写真を見れば、外角のボールを逆方向に打っている。それを考慮しても、もう少しバットがボールに対して、最短距離で出てきてもいい。(4)(5)の部分だが、外角球だからかもしれないが、少しバットが遠回りしている。試合にずっと出ていると、相手投手も速球や遅い球、変化球で崩そうとしてくる。その中で、バットが遠回りしがちになる。打者というのは、調子が悪くなり、ヒットをほしくなると、テークバックの動作が大きくなる。ボールの軌道に、水平にバットを入れたくなると、遠回りするんだ。それが(4)(5)(6)にかけての動きだ。
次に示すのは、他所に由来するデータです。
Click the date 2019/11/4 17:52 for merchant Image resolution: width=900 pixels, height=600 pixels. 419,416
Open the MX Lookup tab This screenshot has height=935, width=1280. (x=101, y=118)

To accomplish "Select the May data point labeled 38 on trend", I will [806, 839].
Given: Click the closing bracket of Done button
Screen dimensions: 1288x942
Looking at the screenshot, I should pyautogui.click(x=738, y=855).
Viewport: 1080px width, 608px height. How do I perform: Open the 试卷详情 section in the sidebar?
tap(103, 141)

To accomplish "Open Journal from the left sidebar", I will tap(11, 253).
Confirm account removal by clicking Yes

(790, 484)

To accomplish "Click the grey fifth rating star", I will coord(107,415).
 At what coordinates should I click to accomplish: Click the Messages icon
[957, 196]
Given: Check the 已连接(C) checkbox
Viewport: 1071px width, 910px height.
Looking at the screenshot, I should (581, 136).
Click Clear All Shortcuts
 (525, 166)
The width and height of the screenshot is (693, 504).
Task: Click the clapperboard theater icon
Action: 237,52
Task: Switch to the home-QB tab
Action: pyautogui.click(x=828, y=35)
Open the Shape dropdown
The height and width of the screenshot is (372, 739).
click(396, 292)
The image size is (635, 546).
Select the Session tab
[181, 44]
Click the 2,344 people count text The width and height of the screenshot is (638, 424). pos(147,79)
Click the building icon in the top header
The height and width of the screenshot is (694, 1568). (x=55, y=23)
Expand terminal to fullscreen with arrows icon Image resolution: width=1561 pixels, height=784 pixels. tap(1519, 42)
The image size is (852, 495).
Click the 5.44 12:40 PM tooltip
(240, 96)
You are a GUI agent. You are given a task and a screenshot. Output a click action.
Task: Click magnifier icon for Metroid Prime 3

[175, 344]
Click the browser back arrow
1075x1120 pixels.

それでも、「いいな」と思うのは、打った後にしっかりと足を使っているというところ。右膝を柔らかく使えている。これがあれば、体が泳がされても外角の球に体重が乗っている。意識してバットを伸ばせている。非常にいいことだ。

フォームの分析で、たまにやるんだけど、写真を反転させて、裏側から見ると、分かることがある。この写真を裏返して右打者として見ると、(6)のあたりで腰が開いている。佐藤輝の分析でも話したことがあるが、右投げ左打ちの打者は、右が強いこともあって、右側の腰を使いすぎてしまう。アウトコースのボールをここまで開いてつかまえにいく必要はない。左足、左膝でつかまえにいけば、体は開かないが、これでは開いてしまう。(6)の写真だけ見ると、外角球にかかわらず、引っ張っているようなフォームに見える。これでは大きな打球、力強い打球を逆方向に打てない。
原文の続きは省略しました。